No association was found between age advancement and ethnicity, sexual orientation or lifestyle factors. Associations were observed between an increased age advancement and CMV, chronic HBV, CD4 cell count, CD8 cell count and the CD4/CD8 ratio.

Among the HIV-positive participants, the parameters found to be positively correlated to biological age advancement were the time since HIV diagnosis, the duration of anti-HIV treatment and a nadir CD4 cell count below 200/mm3. There were correlations between age advancement and exposure to antiretrovirals, saquinavir in particular, for which each additional year of exposure represented a 1.39 years increase in age advancement.

A multivariable analysis (which controls for other factors that could influence the results) was conducted of all HIV-parameters, antiretroviral exposures, chronic HBV, total CMV IgG antibodies and CD8 T-cell count. It confirmed the significance of associations between age advancement and only:

  • Cumulative exposure to saquinavir (+ 1.2 years biological age per each year of exposure)
  • Nadir CD4 cell count below 200/mm3 (+ 3 years)
  • Chronic HBV (+ 7.4 years)
  • Total anti-CMV IgG antibodies (+ 1.9 years per each log IgG level increase).

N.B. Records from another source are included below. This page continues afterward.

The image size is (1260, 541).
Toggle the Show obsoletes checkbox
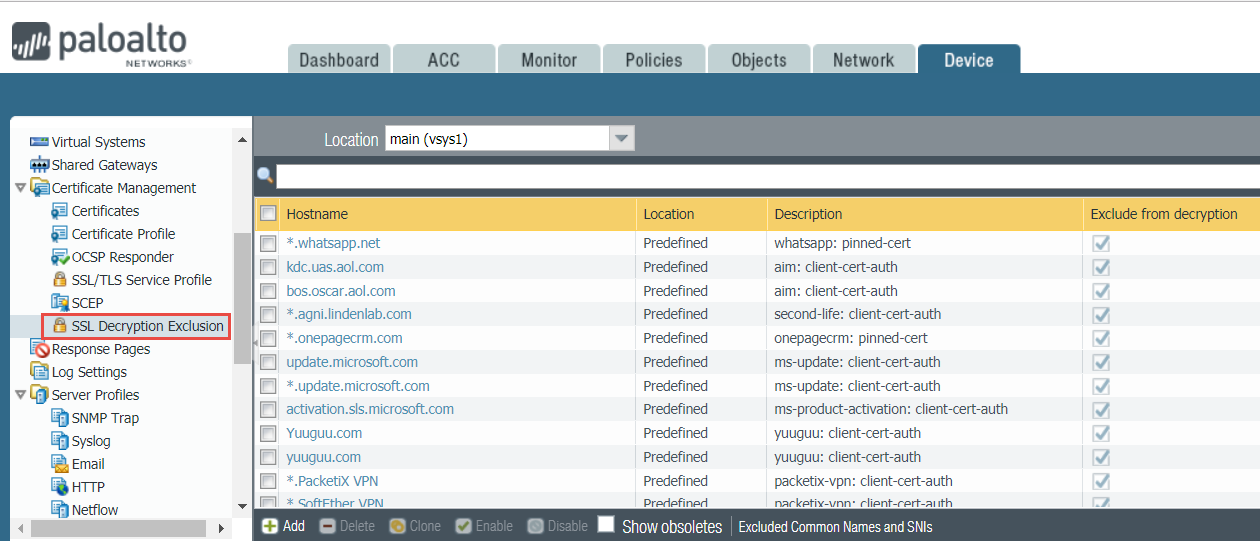[x=606, y=525]
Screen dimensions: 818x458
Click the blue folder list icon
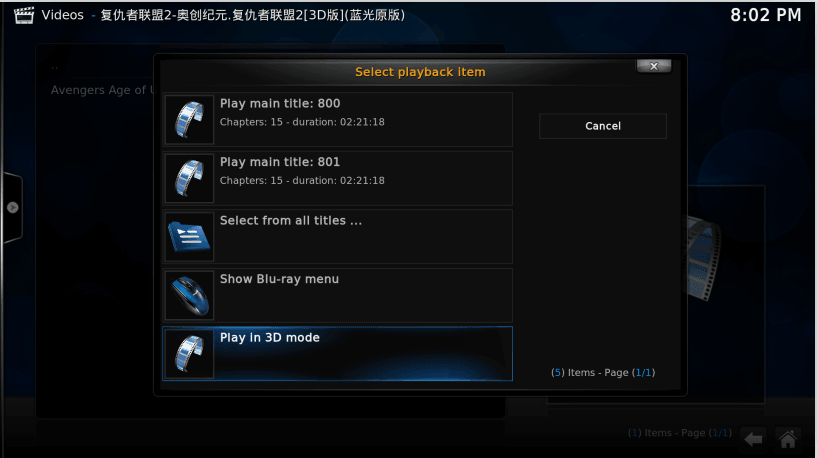[189, 237]
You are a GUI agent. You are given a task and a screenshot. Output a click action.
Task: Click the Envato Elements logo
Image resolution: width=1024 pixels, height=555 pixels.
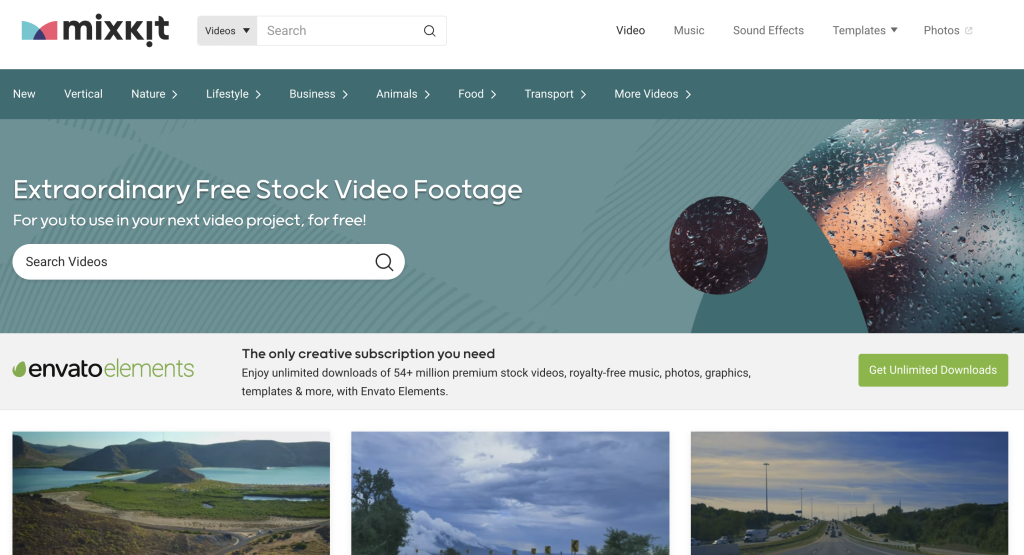(103, 369)
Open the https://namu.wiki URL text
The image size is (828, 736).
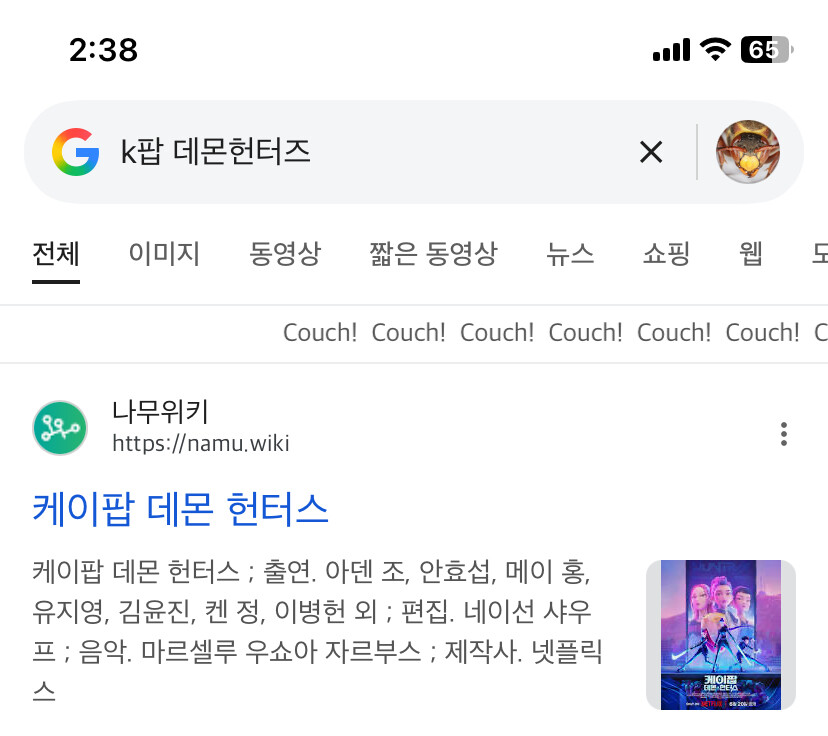tap(201, 444)
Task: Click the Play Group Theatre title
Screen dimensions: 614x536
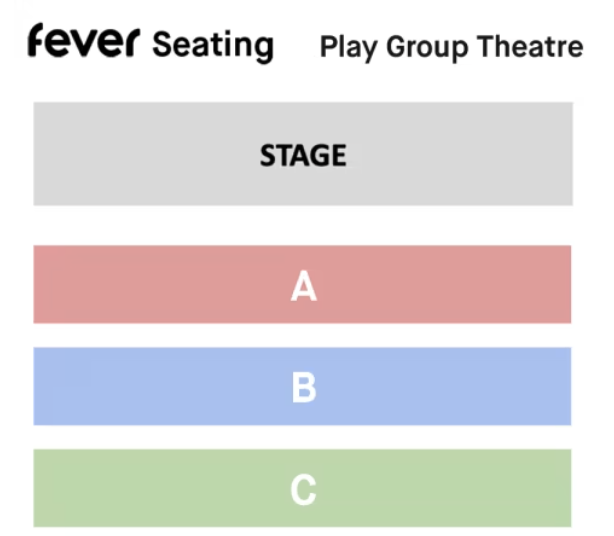Action: pyautogui.click(x=451, y=47)
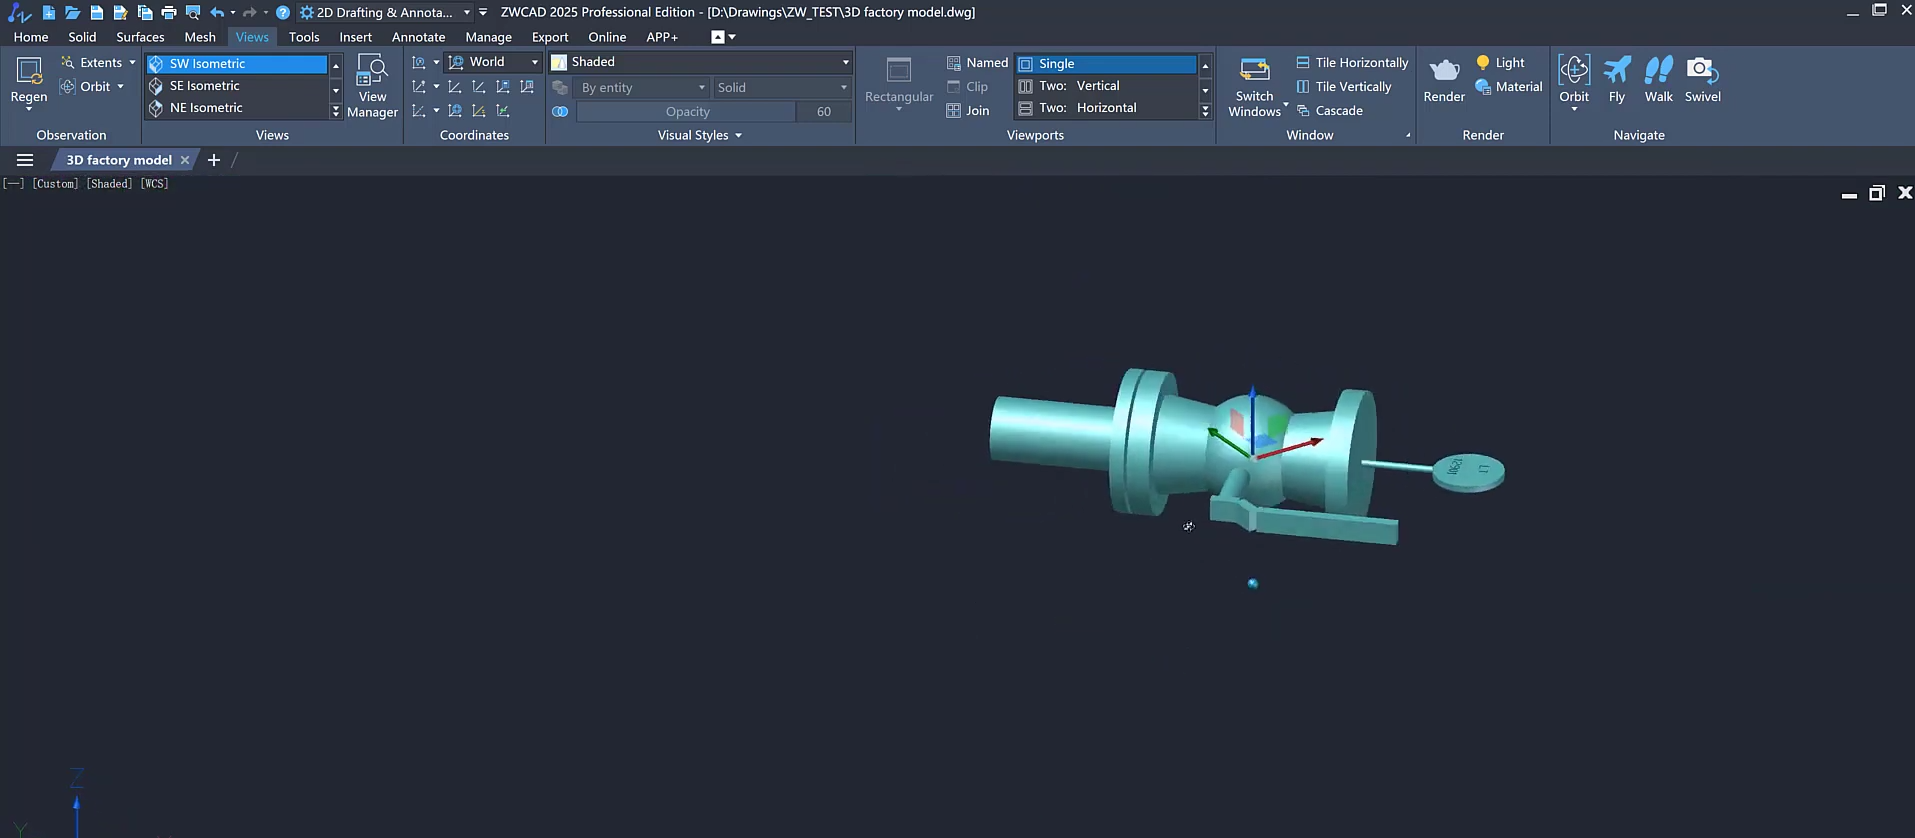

Interestingly, current or past smoking did not appear to influence age advancement, but the study authors do not exclude the possibility that their markers may not have been specific enough to capture this factor, especially in a cohort where smoking frequency was low (12 cigarettes smoked per day in the COBRA groups).

The authors also highlight that the reasons why they found a significant association between duration of past exposure to saquinavir and advanced ageing are unclear to them. They were surprised to not obtain comparable results with other protease inhibitors, all known to promote vascular ageing through complex phenomena, and even other drugs such as D4T that induce the greatest mitochondrial toxicities. Therefore, these results should be interpreted with caution.

The finding on the role of CMV and HBV co-infections in advanced ageing, even among people on effective antiretroviral therapy, is easier to interpret. The two viruses may be responsible for premature ageing due to their chronic antigenic stimulation, which induces a systemic immune activation. In particular, CMV reactivation and concurrent immune responses to control infection have been known to be associated with ageing and increased morbidity and mortality in both the general population and people living with HIV.